>> start SOURCE EXCERPT
[CHAPTER IV]

THE DEVELOPMENT TO HUMANITY


[1. THE CONCEPT 'HUMANITY.']

The question, Do we live in an enlightened age? was answered by Kant, with reference to his own time—which, as is well known, laid claim to the distinction—flatly in the negative. He added, however, that the age was doubtless one of increasing enlightenment. One might, perhaps, be even more justified in raising a similar question with reference to the relation of our own and of preceding ages to a universally human culture, and in answering: We are on the way to this goal, but are still far from having actually reached it. Indeed, in view of human imperfection, it may be doubted whether we will ever be able to reach it, unless the imperfection itself be included as an element in such a culture. The ambiguity of the word 'humanity' is such that it may signify human weaknesses as well as human sympathy and other virtues. It was in the latter, the more favourable, sense of the term that Herder, even in his day, attempted, in his "Ideas," to portray the history of mankind as an "education to humanity." This expression suggests that history manifests only a ceaseless striving toward true humanity; the goal itself lies beyond the reach of possible experience.

Now, a survey of the course of progress described in the preceding chapters may well cause us to doubt whether the presupposition from which Herder set out in his reflections on the philosophy of history is correct. The assumption that factors preparatory to the development to humanity are already to be found in the original nature of man—indeed, even earlier than this, in the general conditions of his natural environment—is not beyond question. Neither primitive nor totemic man shows the faintest trace of what we should, strictly speaking, call humanity. He gives evidence merely of an attachment to the nearest associates of horde or tribe, such as is foreshadowed even among animals of social habits. In addition, he exhibits but occasional manifestations of a friendly readiness to render assistance when danger threatens at the hands of strangers.
>> end SOURCE EXCERPT
>> start DATA
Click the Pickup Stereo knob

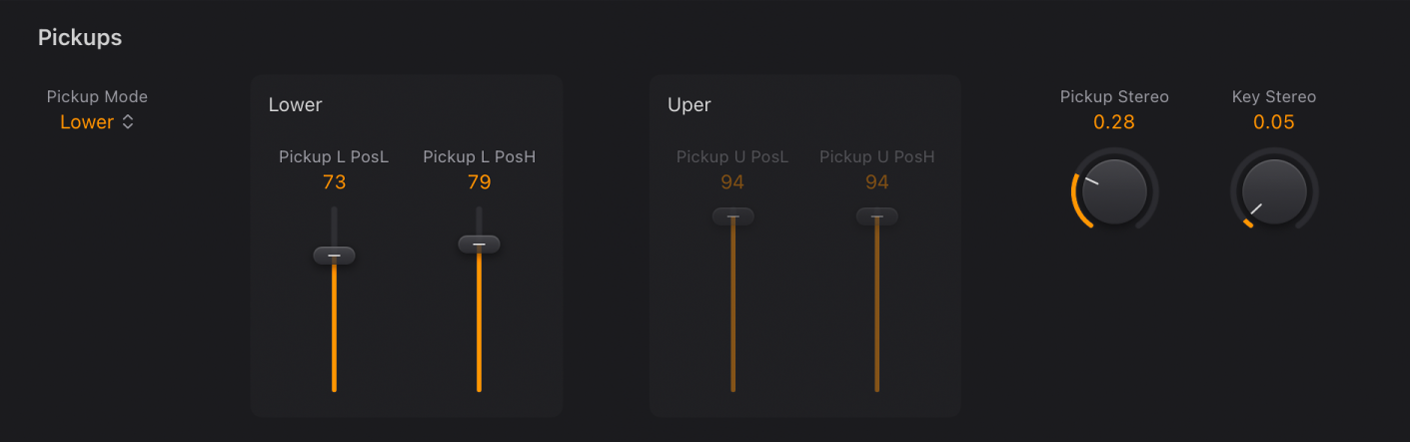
>> end DATA
## WHAT IS NEEDED
Continue the chapter on the development to humanity, picking up right after its final sentence.

## OUTPUT OF THE EXERCISE
It is not until the heroic age that we encounter phenomena such as might properly be interpreted to indicate the gradual rise of feelings of humanity. But if we take into account the entire character of this age, we are more inclined to contrast it, precisely when it reaches its zenith, with all that we to-day understand by humanity. Consider, for example, the sharply demarcated State organizations of the heroic era, its depreciation of strange peoples, and its repudiation of universal human ties, brusquely expressed during times of war in its treatment of the enemy and, during times of peace, in slavery. The question as to whether and in how far the beginnings of our ideas of humanity reach back into the past and prevail at lower levels of culture, is confronted with a serious difficulty. Conceptions such as these are obviously themselves products of a long development and have been in constant flux. The concept 'humanity' suffers from an ambiguity which has attached to it ever since the time of its origin, and which has in no wise diminished as the word has acquired broader meanings. The word humanitas, which in later classical Latin was practically equivalent to our concept 'human nature,' in both its good and its bad connotations, acquired an additional meaning in the language of mediæval scholars. During this period of strong partiality for abstract word formations, the term came to be used also for the collective concept 'mankind,' that is, the Roman genus hominum—a concept independent of value judgments of any sort. Thus, the word passed over into our more modern languages with a twofold significance. Although the German language developed the two words Menschlichkeit and Menschheit, corresponding to the conceptual distinction just indicated, the two meanings were again combined in the foreign word Humanität. This is exemplified by Herder's phrase, Erziehung zur Humanität (education to humanity). For, in using this phrase to sum up the meaning of history, Herder meant that the striving which underlies all history was not merely for the development of the qualities of humanity (Menschlichkeit), in the highest sense of the term, but also essentially for their gradual extension to the whole of mankind (Menschheit).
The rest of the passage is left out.